What is expected: For the data below, say how many lines contain "computer". Only the number should be given.

Exercise input:
══════════════════════════════

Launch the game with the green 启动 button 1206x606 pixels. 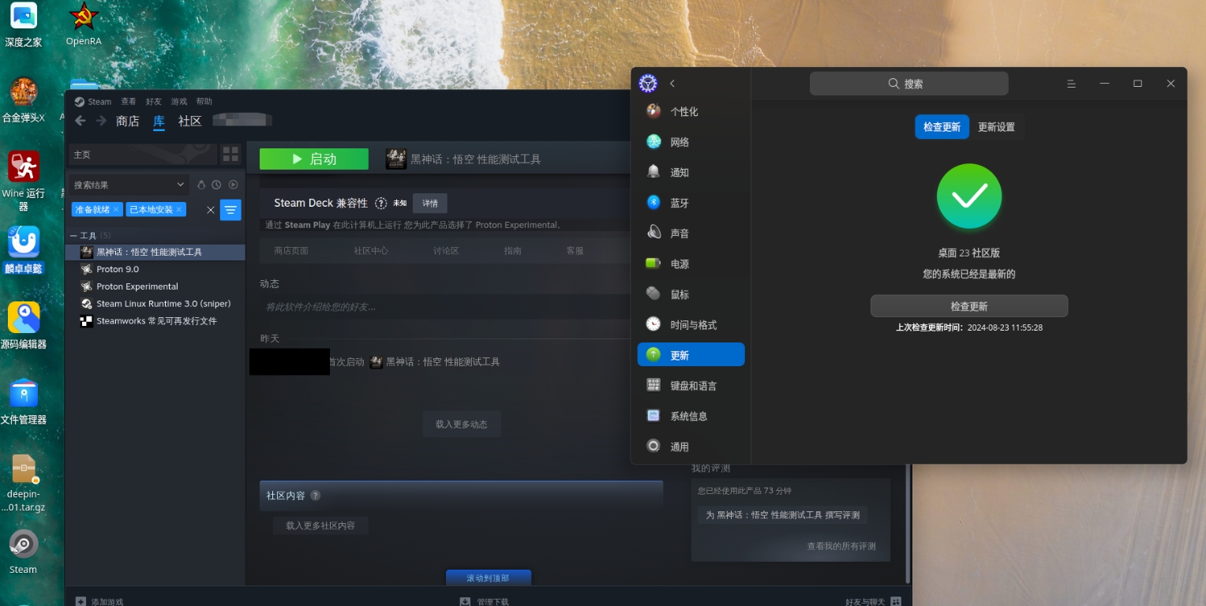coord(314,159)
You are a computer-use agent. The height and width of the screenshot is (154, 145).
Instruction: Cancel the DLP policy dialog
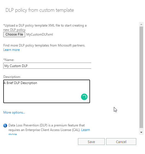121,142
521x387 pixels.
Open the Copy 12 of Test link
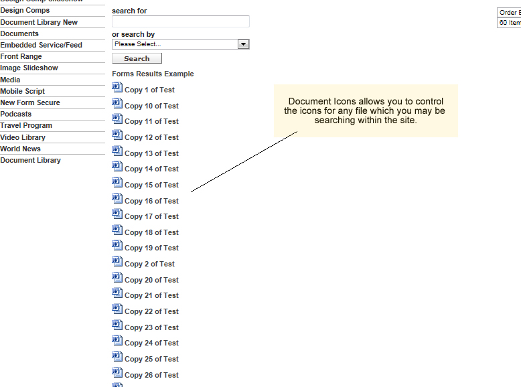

══════════════════════════════

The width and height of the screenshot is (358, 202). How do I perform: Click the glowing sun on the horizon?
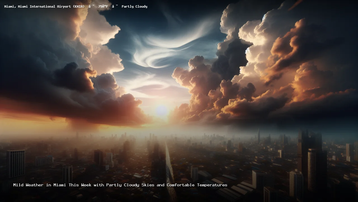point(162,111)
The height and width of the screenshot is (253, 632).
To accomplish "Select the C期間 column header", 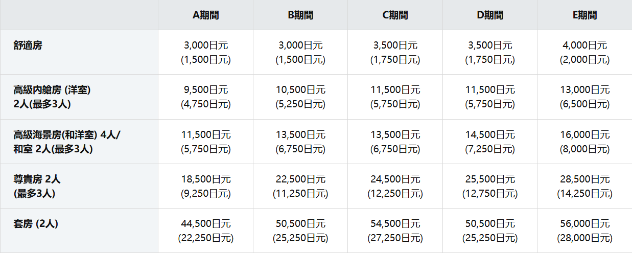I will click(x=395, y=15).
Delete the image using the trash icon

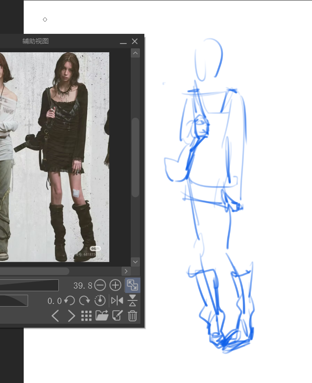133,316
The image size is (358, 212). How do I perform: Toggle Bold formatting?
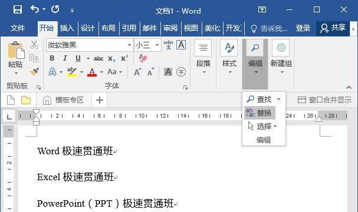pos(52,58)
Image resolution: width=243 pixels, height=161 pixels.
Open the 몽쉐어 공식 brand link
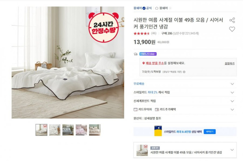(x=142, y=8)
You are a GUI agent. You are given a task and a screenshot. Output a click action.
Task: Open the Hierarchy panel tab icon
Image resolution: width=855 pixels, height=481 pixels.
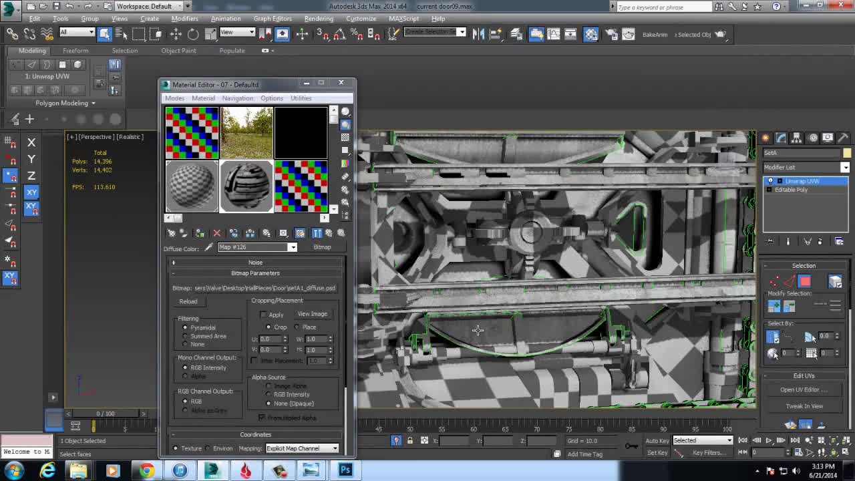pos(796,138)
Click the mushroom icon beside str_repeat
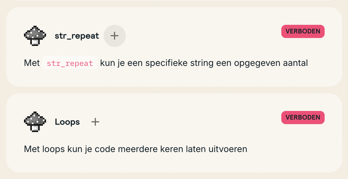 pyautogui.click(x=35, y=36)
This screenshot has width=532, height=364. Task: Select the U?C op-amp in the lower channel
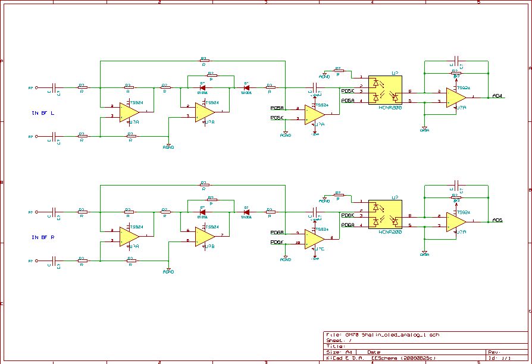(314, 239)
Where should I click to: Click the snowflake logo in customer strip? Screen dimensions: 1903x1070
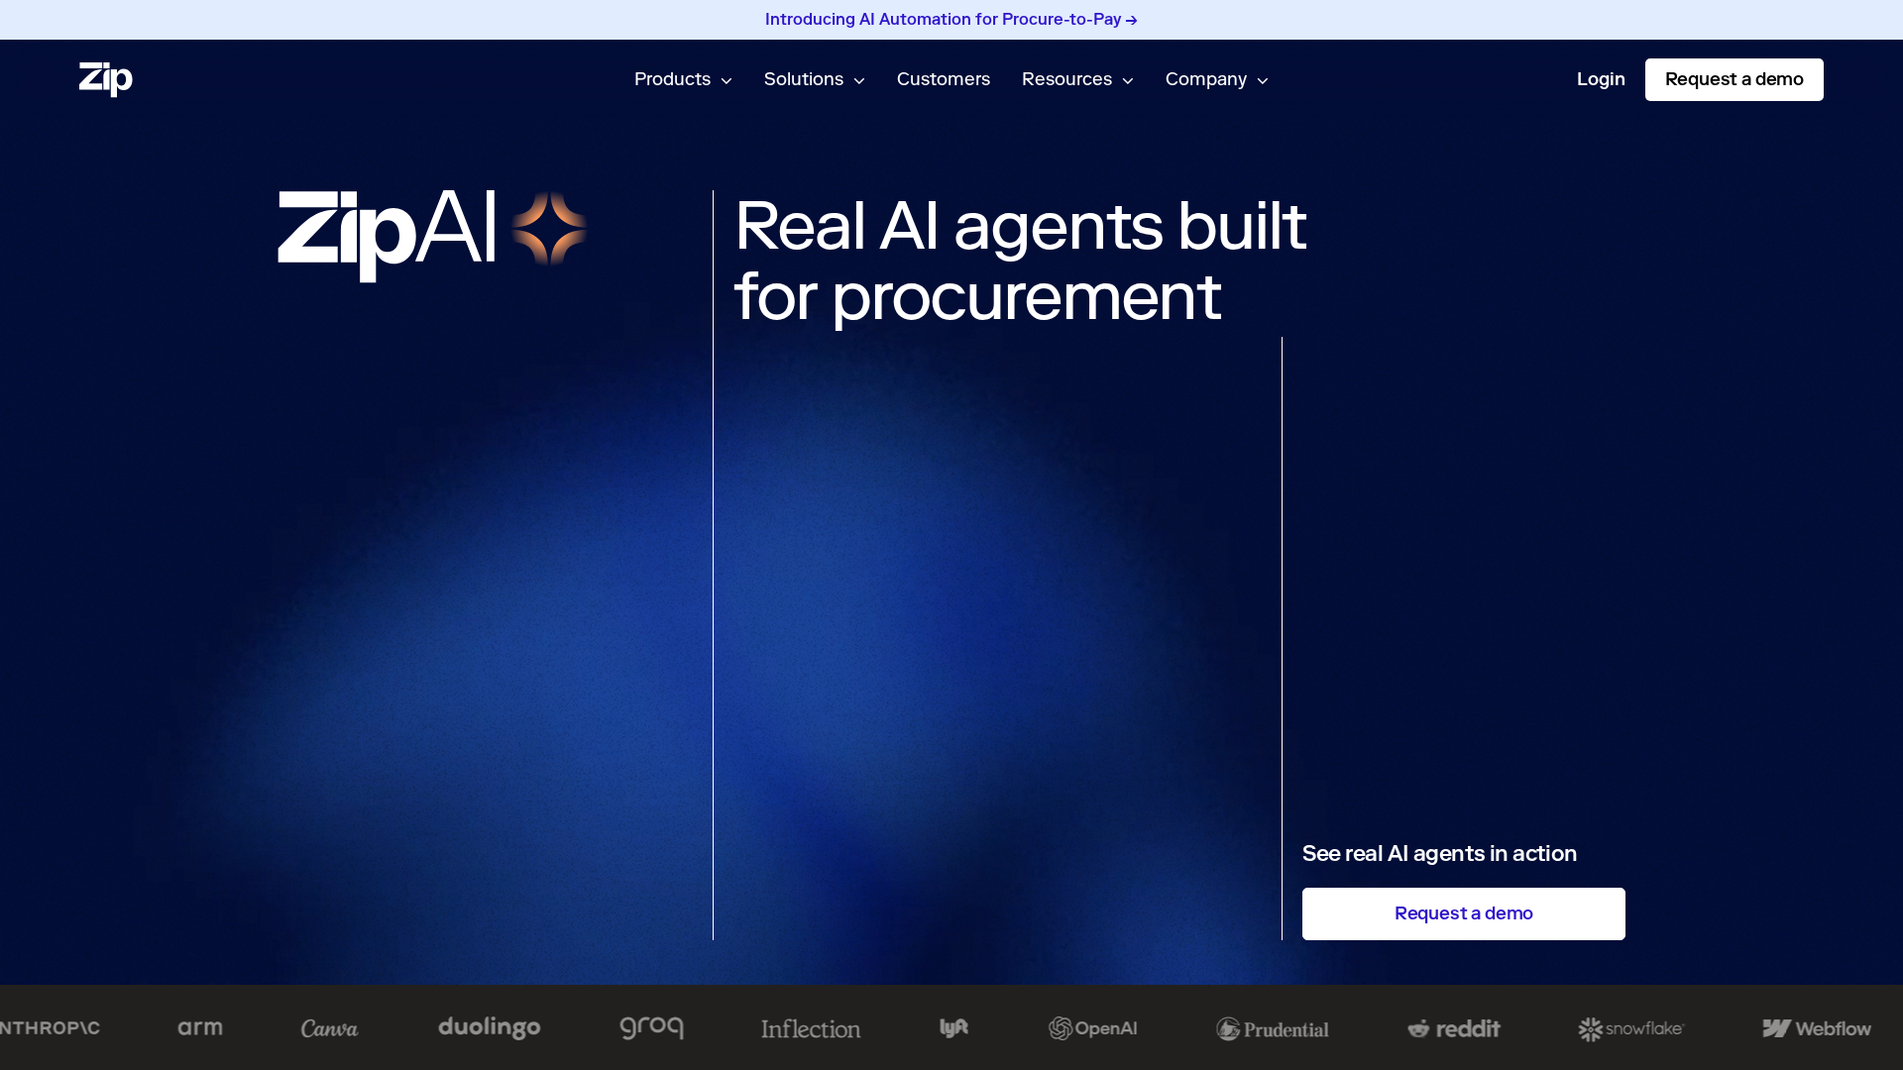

══════════════════════════════

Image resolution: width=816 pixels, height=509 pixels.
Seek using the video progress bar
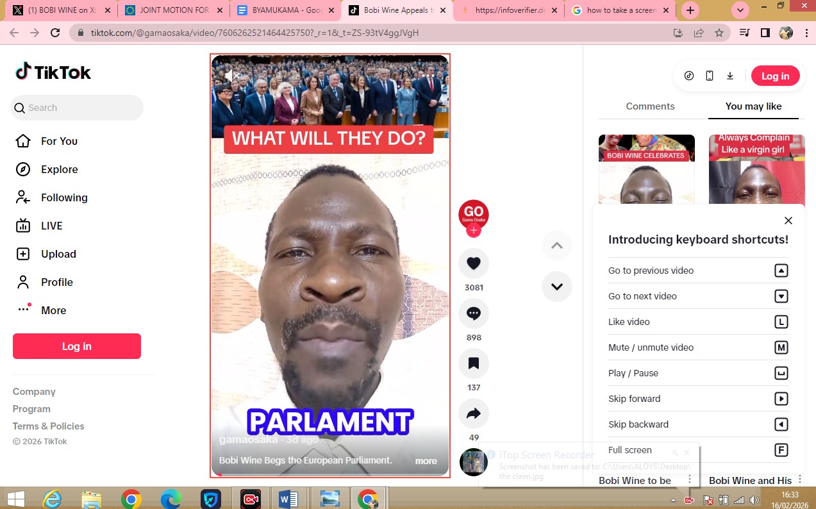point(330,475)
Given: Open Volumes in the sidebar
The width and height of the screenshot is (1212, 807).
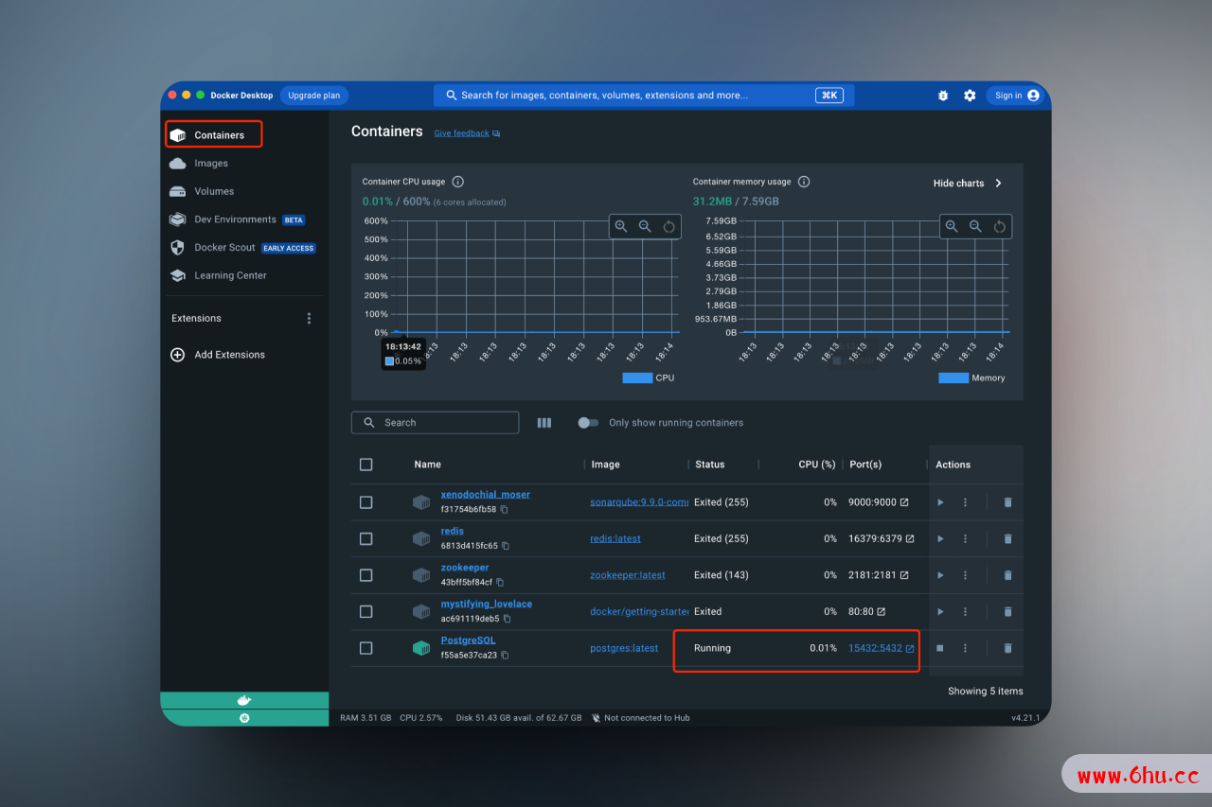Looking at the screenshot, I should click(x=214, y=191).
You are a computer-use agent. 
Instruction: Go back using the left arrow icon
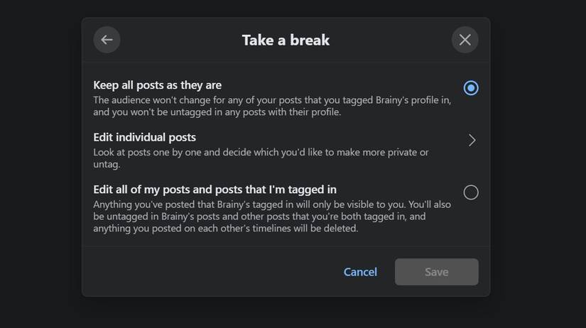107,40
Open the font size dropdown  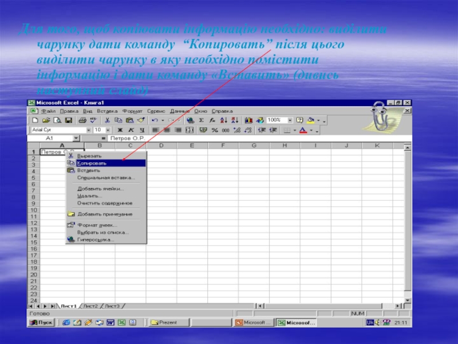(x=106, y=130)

══════════════════════════════

Solution: 2